4 thoughts on ““Exploitation” versus “Privilege” in Class Analysis

  1. This is a really great and necessary intervention into contemporary Left politics. Really terrifying, resentment-fueled stuff. I’m curious – how exactly does Bromma substantiate the claim that benefits captured by unionized workers are ‘subsidized’ by lower-paid precarious sectors or labourers residing in underdeveloped areas?

    I mean, even if this were the case, shouldn’t the strategic focus of the Left be on upward leveling rather than downward leveling? And what exactly constitutes a wage characterized by ‘unearned privilege’? Receiving a wage above that which would be provided by a pure market? It seems to me that there’s an assumption here of a zero-sum game that implies that benefits for some workers necessarily result in costs for others. Leaving aside the question as to rather this is empirically true or not, surely this kind of thinking is the opposite of anti-capitalist.

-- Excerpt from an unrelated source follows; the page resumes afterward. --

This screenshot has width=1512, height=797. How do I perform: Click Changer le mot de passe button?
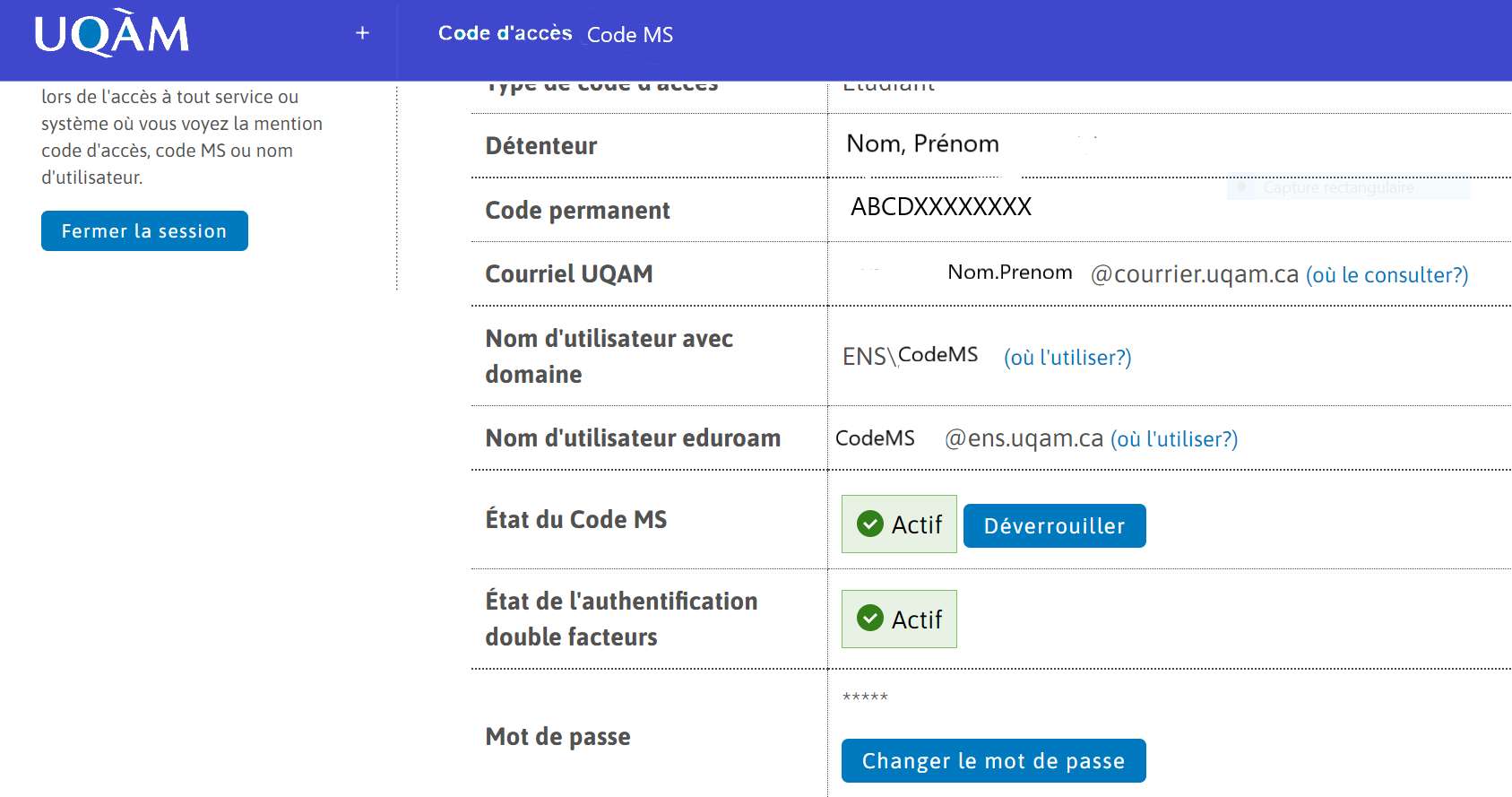993,760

    Firstly, there’s an assumption that the ‘privileged’ strata of workers will automatically side with capital, and so what ought to be a political or strategic calculation is stripped of any consideration of agency and reduced to a (highly questionable) structural determination. And secondly, assuming that agency can play role, surely a better anti-capitalist strategy for unions (and the Left generally) would be, instead of leveling downward so that all workers are equally remunerated within the limits of capitalist accumulation (bringing some up and some down), to level upward, bringing increasing sectors of the working-class into the so-called ‘privileged’ strata and so putting pressure on the ability of capitalists to accumulate, revealing the limits of the ability of capitalism to provide for human need.

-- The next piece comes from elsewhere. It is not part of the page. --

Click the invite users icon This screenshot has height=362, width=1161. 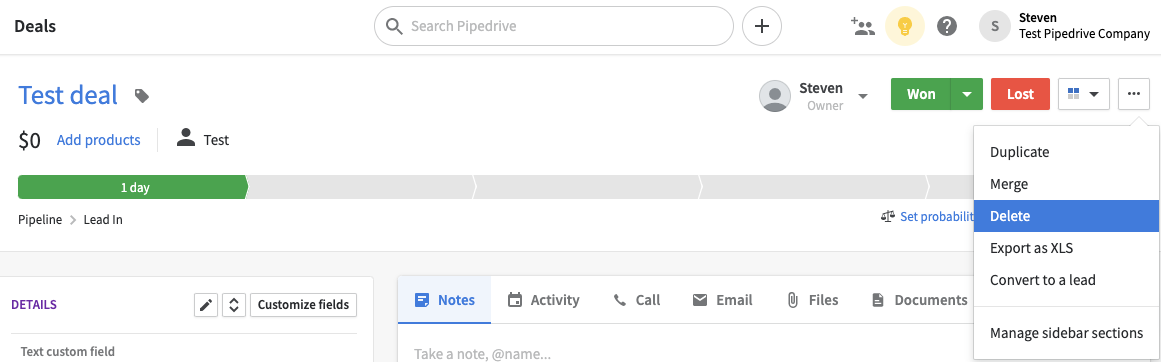(x=863, y=27)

  2. My own thought would be that if you reconcile/acknowledge post-industrialism and the service economy, then privilege actually makes sense in some way. Privilege, it seems, addresses the ability to consume (you use ‘distribute’). Worker exploitation, though, is a power dynamic that disadvantages those without capital – those who cannot produce or do not have the pre-existing resources to produce. I think that privilege is an evolution. It’s nowhere near complete, it’s simplistic in some ways, and it fails to address multiple issues, even when intersectionality comes into play, BUT it, like feminism, is an evolving process.

  3. “Economic conditions had first transformed the mass of the people of the country into workers. The combination of capital has created for this mass a common situation, common interests. This mass is thus already a class as against capital, but not yet for itself. In the struggle, of which we have noted only a few phases, this mass becomes united, and constitutes itself as a class for itself. The interests it defends become class interests. But the struggle of class against class is a political struggle.”

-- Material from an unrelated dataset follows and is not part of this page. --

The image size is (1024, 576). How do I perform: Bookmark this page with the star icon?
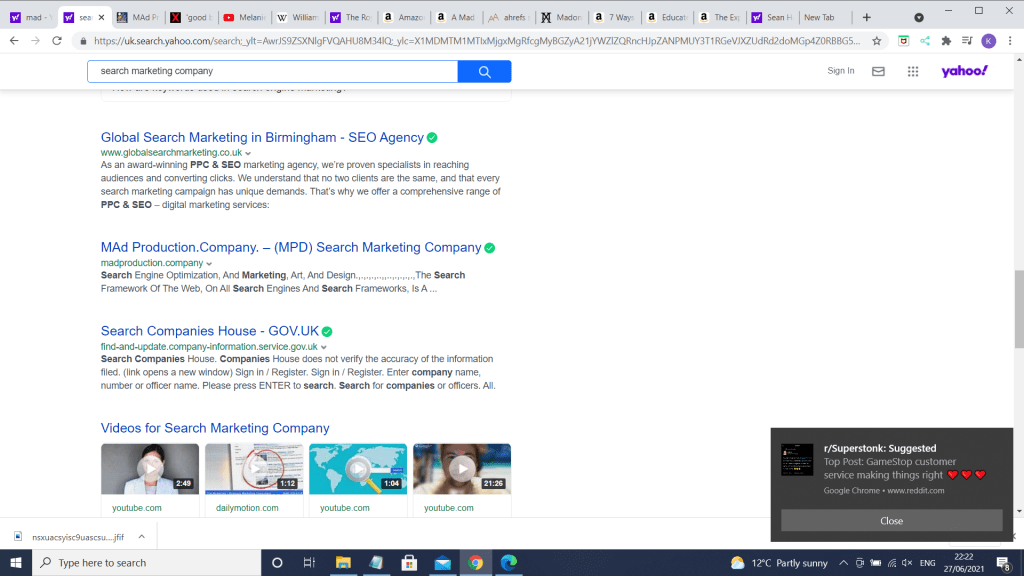pyautogui.click(x=876, y=41)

    …Though I disagree with the position of anti-proletarian workers posited by Bromma, perhaps this can be seen in the class in itself / class for itself distinction. Both workers are of the proletarian class in themselves, however perhaps one group is not for other dissimilar parts of ‘itself.’

  4. “Economic conditions had first transformed the mass of the people of the country into workers. The combination of capital has created for this mass a common situation, common interests. This mass is thus already a class as against capital, but not yet for itself. In the struggle, of which we have noted only a few phases, this mass becomes united, and constitutes itself as a class for itself. The interests it defends become class interests. But the struggle of class against class is a political struggle.”

    …Though I disagree with the position of anti-proletarian workers posited by Bromma, perhaps this can be seen in the class in itself / class for itself distinction. Both workers are of the proletarian class in themselves, however perhaps one group is not currently ‘out’ for other dissimilar parts of ‘itself.’